Os efeitos da falta do autoconhecimento na era digital

Enviada em 25/06/2020

Dentre os inúmeros direitos garantidos na Declaração dos Direitos Humanos promulgada pela Organização das Nações Unidas (ONU), destaca-se a liberdade como imprescindível para que saúde, educação, e outras pautas de extrema importância ao bem-estar da humanidade sejam alcançadas. No entanto, o Brasil mostra-se muitas vezes como incapaz de atingir tal meta, uma vez que a falta do autoconhecimento de seus indivíduos nessa era digital em que vivem abre espaço a alienação promovida por grandes empresas, de modo que possam ampliar de forma mais eficaz seu mercado. Nesse sentido, torna-se necessária uma análise pragmática a cerca do sistema de ensino vigente aos alunos tupiniquins, bem como a cerca da omissão governamental frente a essa problemática, pelo fato de serem estes, agentes fundamentais a perpetuação dessa mazela.

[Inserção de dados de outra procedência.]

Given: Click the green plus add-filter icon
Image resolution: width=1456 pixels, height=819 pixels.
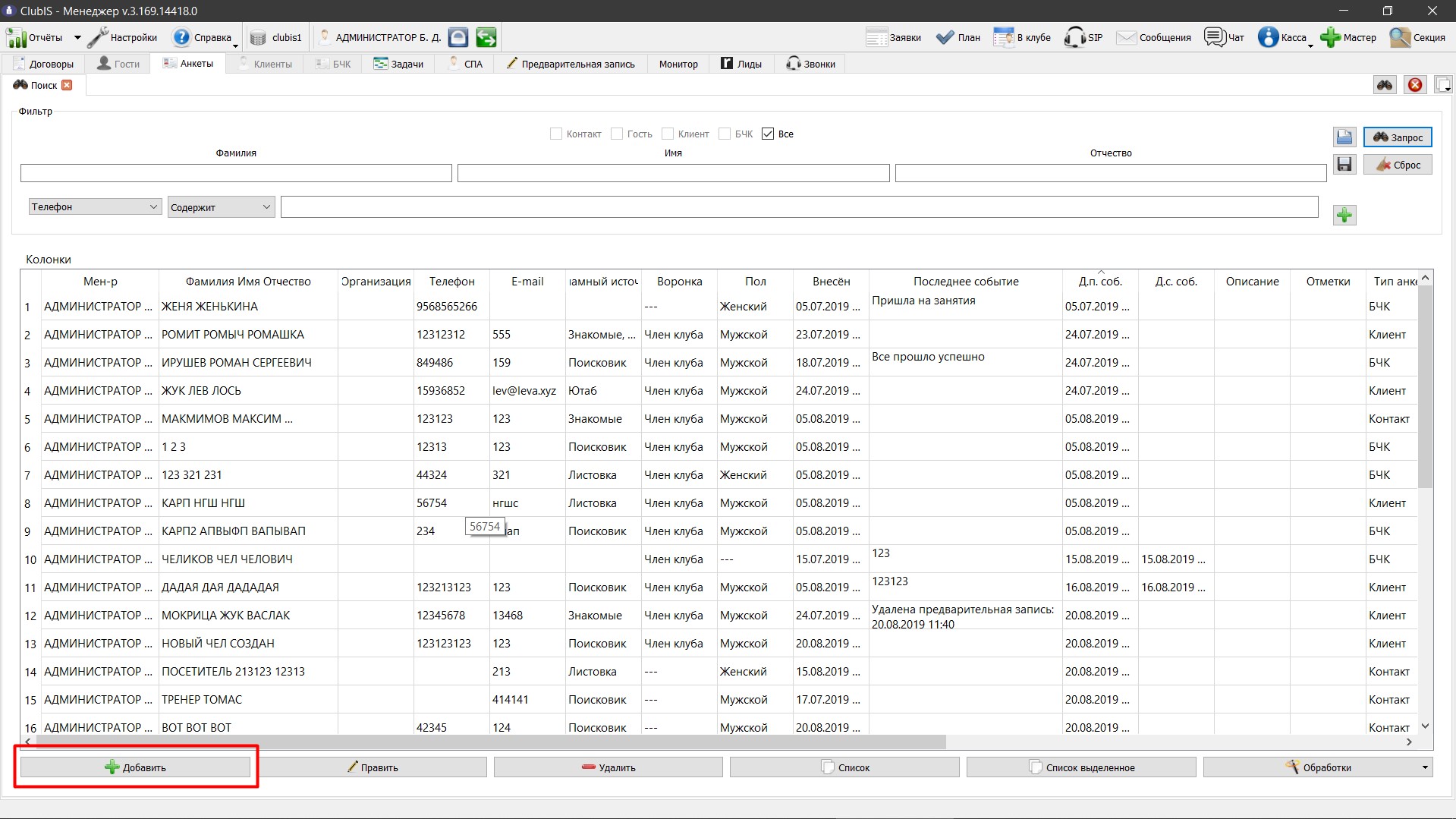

Em primeira análise, destaca-se a baixa atuação do sistema educacional no país frente ao problema. Segundo o educador brasileiro Paulo Freire, “Se a educação sozinha não transforma a sociedade, tampouco sem ela a sociedade muda”. Nesse contexto, um sistema de ensino arcaico, como é o brasileiro, o qual promove em demasia o ensino de conhecimentos distantes da realidade da maioria de seus alunos e que ainda reduz em sua grade de ensino aulas de filosofia e sociologia, faz com que estes jovens formem-se adultos desprovidos de um pensamento crítico necessário para que possam se autoconhecer e serem capazes de evitar a alienação midiática, por conseguinte.

Faz-se mister, ainda, salientar a falta de atuação de setores governamentais frente ao uso indiscriminado de informações dos internautas por grandes empresas como impulsionador do problema. Em 2018, foi publicado em manchetes de inúmeros jornais, a venda de dados do Facebook para outras grandes empresas, de tal maneira que estas possam criar métodos mais assertivos para venda de seus produtos. Com isso, torna-se nítido como a liberdade hodierna fica comprometida, uma vez que os grandes conglomerados empresariais detém a informação necessária para que seu ganho de capital seja potencializado e os indivíduos alienados sustentem esse sistema.

Infere-se, portanto, que medidas devem ser exercidas a fim de que essa problemática seja solucionada. Para tanto, cabe ao Ministério da Educação ensinar a seus alunos, por meio de aulas elucidativas e materiais didáticos, os cuidados necessários que se deve ter com a informação disponibilizada na internet, bem como aumentar a grade curricular de aulas de filosofia e sociologia, a fim de que instigue nos jovens a mentalidade racional e autocrítica. Outrossim, cabe ao Poder Legislativo elaborar leis que protejam as informações cibernéticas da população e multe pesadamente a empresa ou país que tentar violar tais regras.